One of my favorite aspects of working as an admissions tour guide was explaining the College’s unique Honors Program to prospective families. Unlike programs elsewhere, I’d say, being an honors student at Swarthmore doesn’t mean being quarantined in a special dorm or getting first dibs on course selection. Touring families looked intrigued—and more than a little taken aback.

Instead, I’d tell them, taking the plunge into honors at the end of my sophomore year was reflective of a personal desire for discipline-specific detail. It meant forsaking the opportunity to take a wider range of courses—a very tough decision!—in favor of doubling the amount of time I spent on English and political science “preps” for the seminars in my respective major and minor. In English, I’ve taken seminars in American literature, Victorian literature and culture, and Shakespeare. In political science, I studied democratic theory and civic engagement.

Honors classes are famous for the seminar culture they foster during the semester, as each student develops a particular voice. In my Shakespeare class, there were theater enthusiasts we could rely on to discuss staging practices or to read a Hamlet soliloquy aloud with gusto. Others were more interested in what Shakespeare has to say about English Protestantism or the ancient stoics or Renaissance politics.

Each department’s seminar room itself also contributes to the culture. The English literature room consists of a relatively minimalist circle of couches, for a salon-like feel. I’m all for the comfortable furniture, though I’ll admit that balancing the complete works of Shakespeare on my lap for four hours was an unusual form of exercise. In contrast, the political science room centers around a massive wooden table, in front of a wall-sized bookshelf of canonical political texts. The table made frenzied note taking a bit easier, though the book display could be intimidating, as if the ghost of Rousseau was lingering to whisper, “It’s time to re-read The Social Contract.”

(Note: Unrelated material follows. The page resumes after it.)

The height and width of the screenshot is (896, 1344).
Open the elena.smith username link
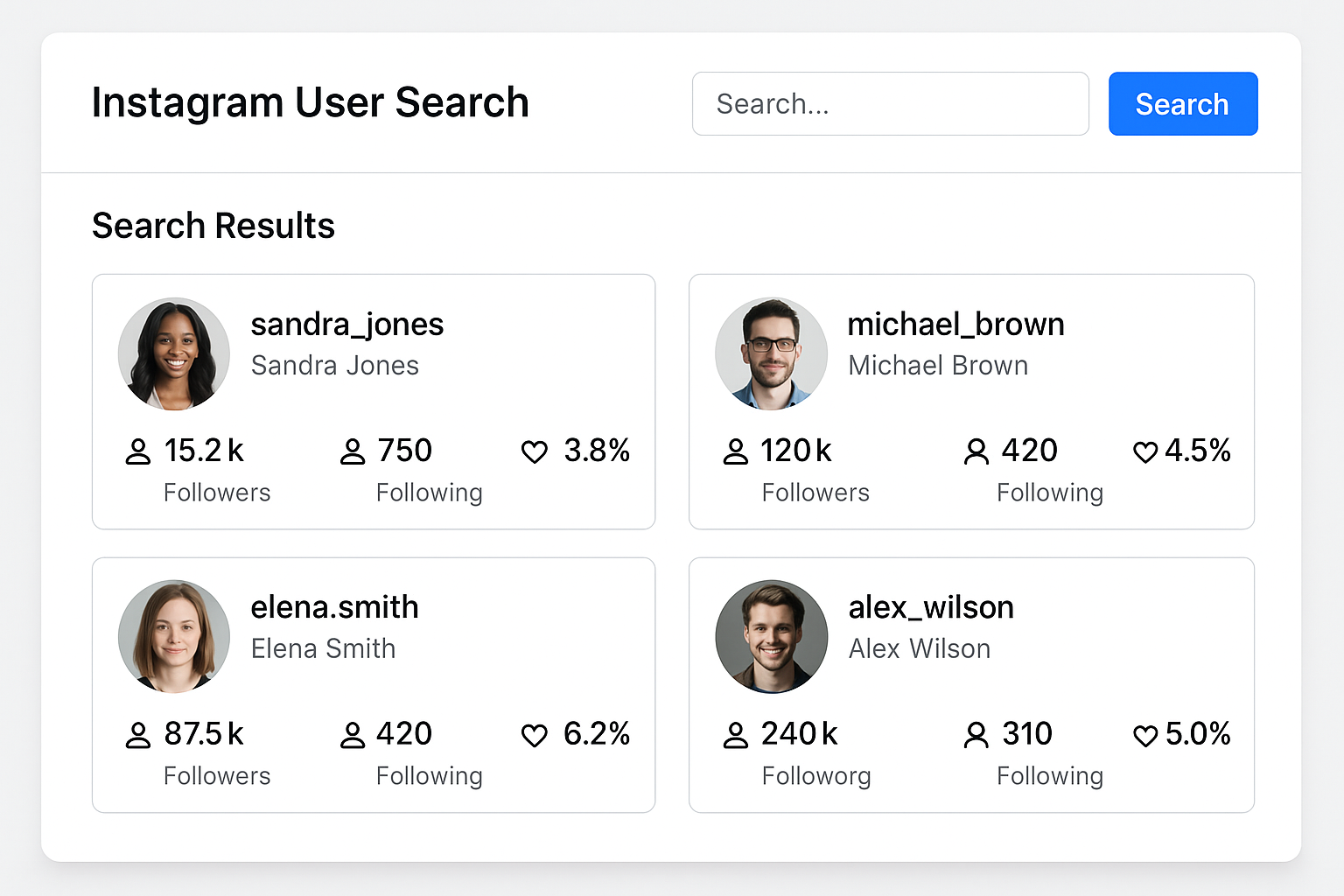click(334, 607)
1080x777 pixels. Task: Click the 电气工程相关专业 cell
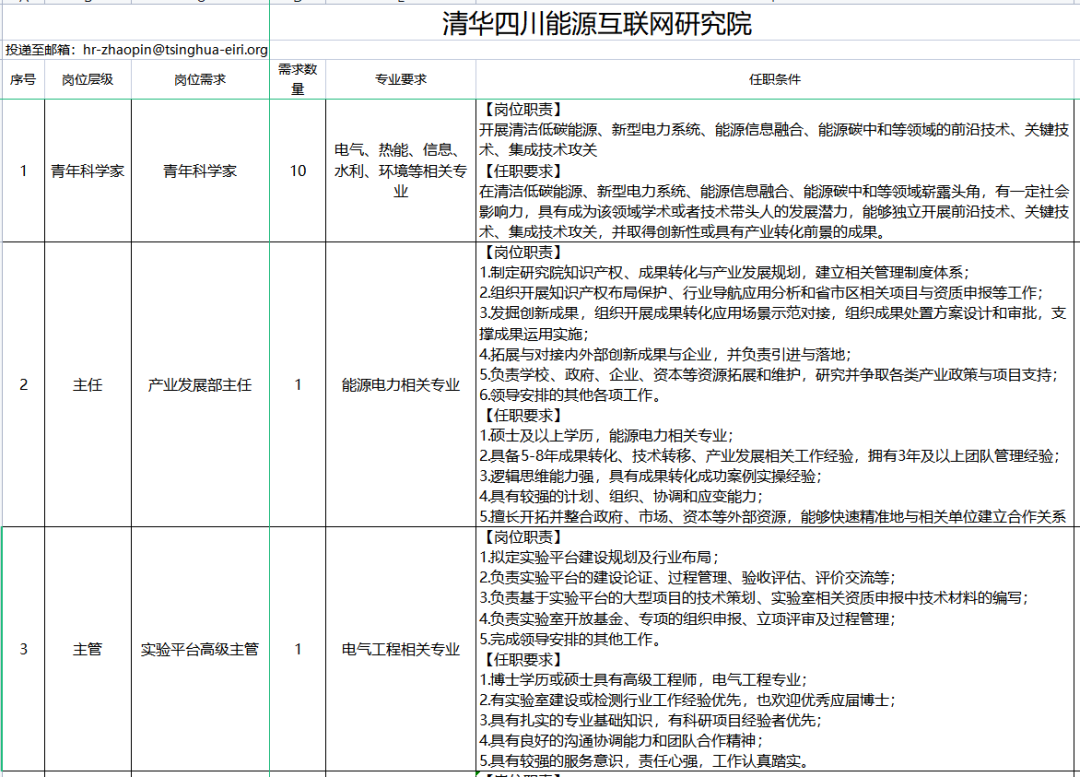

In my Democratic Theory seminar, I spent considerable time debating what ideal citizenship or political participation looks like. While America’s current government may have a long way to go, I can say that Swarthmore’s seminars admirably reflected the “marketplace of ideas.” Even better, the Swarthmore marketplace usually entails lots of midseminar snacks, coffee, and friendship. Further, every seminar culminated in an end-of-the-semester dinner, whether it be at a professor’s home in the Swarthmore Ville, another’s row house in Philly, or at a restaurant in nearby Media. It was clear that professors cared about our class as an inquisitive cohort of young minds, both in and out of the seminar room.

This fall, I’ll start a Ph.D. program with the University of Chicago’s Committee on Social Thought. Social Thought has an interdisciplinary focus that will hopefully allow me to continue the interest in literary politics I’ve cultivated at Swarthmore. When I visited Chicago a few weeks ago, current grad students asked me if I’d be taking it easy before the autumn quarter. My answer, of course was, “No, I have these things called honors exams.”

—Danielle Charette ’14 has been an editorial assistant for the Swarthmore College Bulletin for two years. She also is a co-founder of The Swarthmore Independent.